# Source passage
[Start of section]

The Buzz on campus
There’s a sting in the tale for one section of the Environmental Society – looking after the university’s two beehives, tucked away in the Society’s wildlife garden.
Words: Greer McNally / Photography: David Vintiner
There’s a buzz outside the Ethos gym behind Exhibition Road, a murmuring of excitement coming up from one of Imperial’s hidden wonders. For lurking among the fruit, veg and flowers being grown in the Environmental Society’s wildlife garden are two beehives, each teeming with nature’s greatest pollinator: the honeybee.
The hives are the responsibility of head beekeeper Thaarukan Arunmolithevar (MEng Computer Science, Fourth Year). One of his primary roles, he says, is to monitor the bees’ battle against their natural enemies. “There are several predators, but it’s the wasps that are just so annoying. All they do is invade the hive to get the honey.” But he enjoys seeing the bees hold their own in these insect wars. “Sometimes when you open up the hive there will be a bee just dragging the corpse of a wasp away, carrying this bright yellow body through the air.”

[End of section]

# Given data
[Start of section]

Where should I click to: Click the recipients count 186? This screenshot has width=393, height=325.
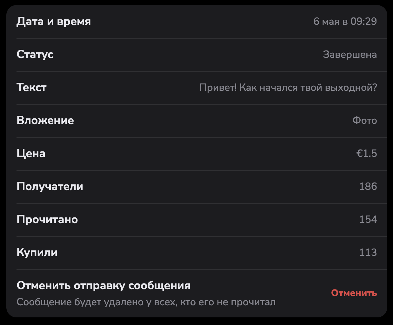[x=368, y=186]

[End of section]

# Exercise objective
Write out word for word everything in the campus beehive article, from "The Buzz on" down to "Society’s wildlife garden.".

# Answer to this task
The Buzz on campus
There’s a sting in the tale for one section of the Environmental Society – looking after the university’s two beehives, tucked away in the Society’s wildlife garden.